El Leño Pinto Digital
La economía para profanos
Por
Homero Luis Lajara Solá
Cuando Estados Unidos tiene que pagar 5% de interés para que le presten dinero por 30 años, algo importante está pasando en la economía mundial. Y eso no es un tema solo para banqueros o economistas. Termina afectando la vida diaria de mucha gente, incluso en países pequeños como el nuestro.
La noticia del Financial Times explica que el gobierno norteamericano salió a buscar dinero prestado vendiendo bonos del Tesoro, pero tuvo que ofrecer un interés bastante alto para convencer a los inversionistas. Eso no ocurría desde 2007, justo antes de la gran crisis financiera mundial de 2008.
Traducido al lenguaje simple: el dinero se está poniendo caro.
¿Y por qué pasa eso? Porque en Estados Unidos han vuelto a subir muchos precios, especialmente el petróleo y otros costos de producción. Cuando todo se encarece, los bancos centrales suben las tasas de interés para tratar de enfriar la economía y controlar la inflación.
El problema es que cuando el dinero se pone caro en Estados Unidos, el resto del mundo también lo siente.
Los inversionistas prefieren llevar su dinero a bonos norteamericanos seguros que pagan 5%, en vez de arriesgarlo en países más pequeños o inestables. Eso puede provocar menos inversiones en América Latina, menos dinero circulando y préstamos más difíciles.
Para países como República Dominicana, eso puede sentirse en varias áreas: créditos más caros, presión sobre el dólar, aumento de precios importados, problemas con el combustible y más dificultad para financiar obras o proyectos.
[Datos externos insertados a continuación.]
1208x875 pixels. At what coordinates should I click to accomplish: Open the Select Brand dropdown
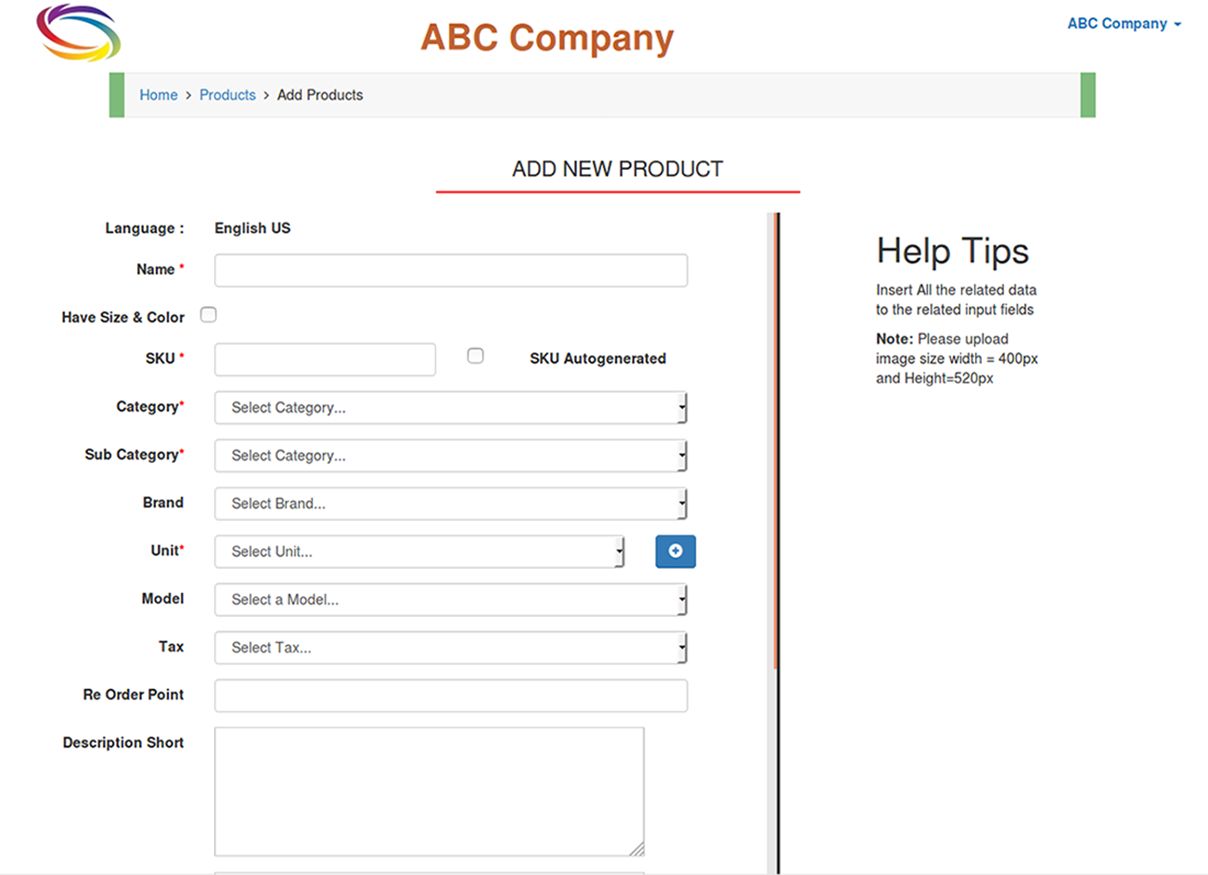tap(450, 504)
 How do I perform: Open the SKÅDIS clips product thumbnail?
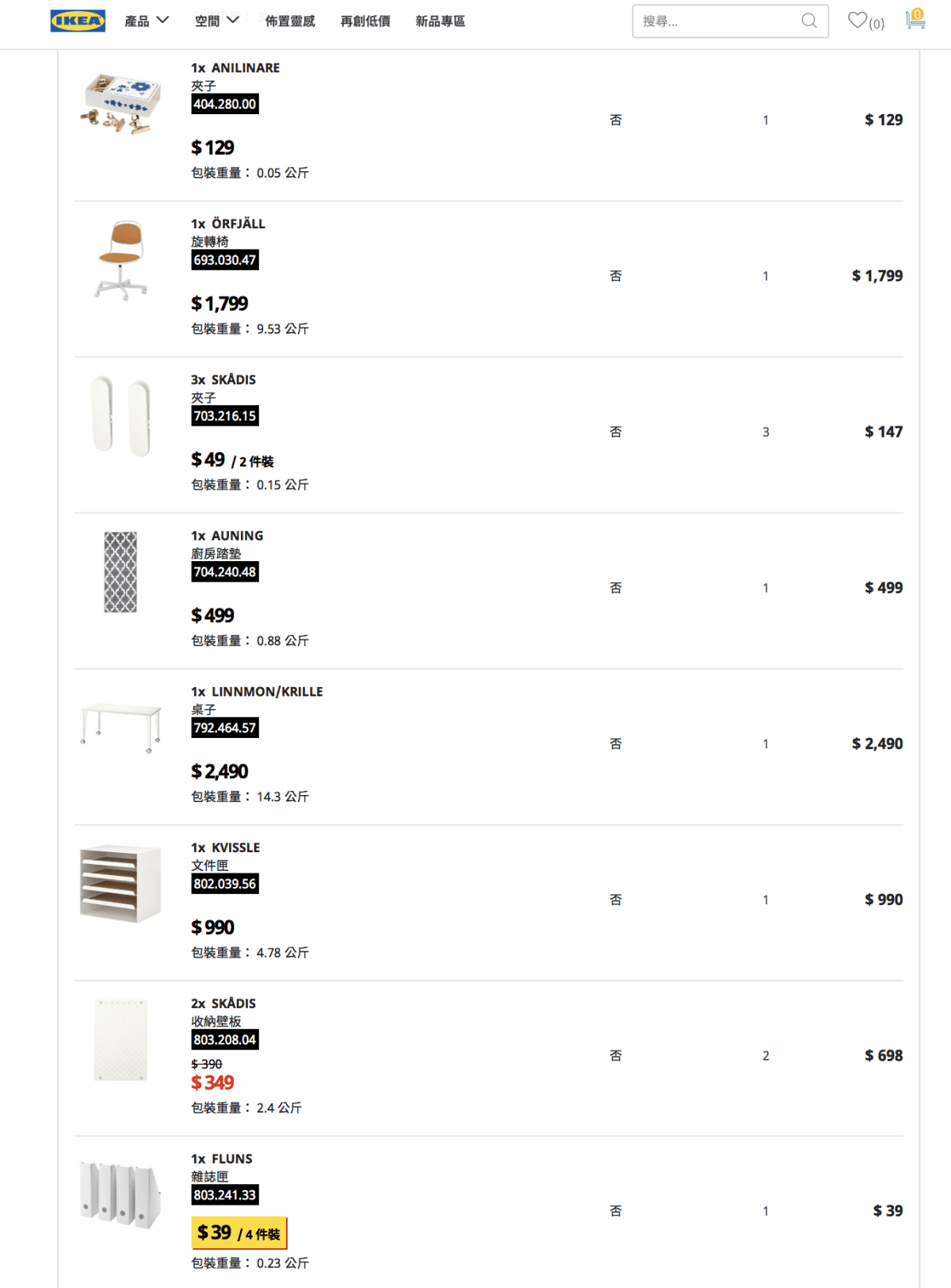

Es como cuando el motor principal de un barco empieza a trabajar forzado: toda la nave siente la vibración, aunque algunos pasajeros todavía no entiendan lo que ocurre en la sala de máquinas.
Por eso este tipo de noticias son importantes. No porque mañana vaya a ocurrir una catástrofe, sino porque indican que el mundo está entrando en una etapa económica más dura, donde endeudarse costará más y donde los gobiernos tendrán menos margen para improvisar.
Y la historia enseña algo sencillo: cuando las grandes economías comienzan a tensarse, los países pequeños tienen que navegar con mucho más cuidado.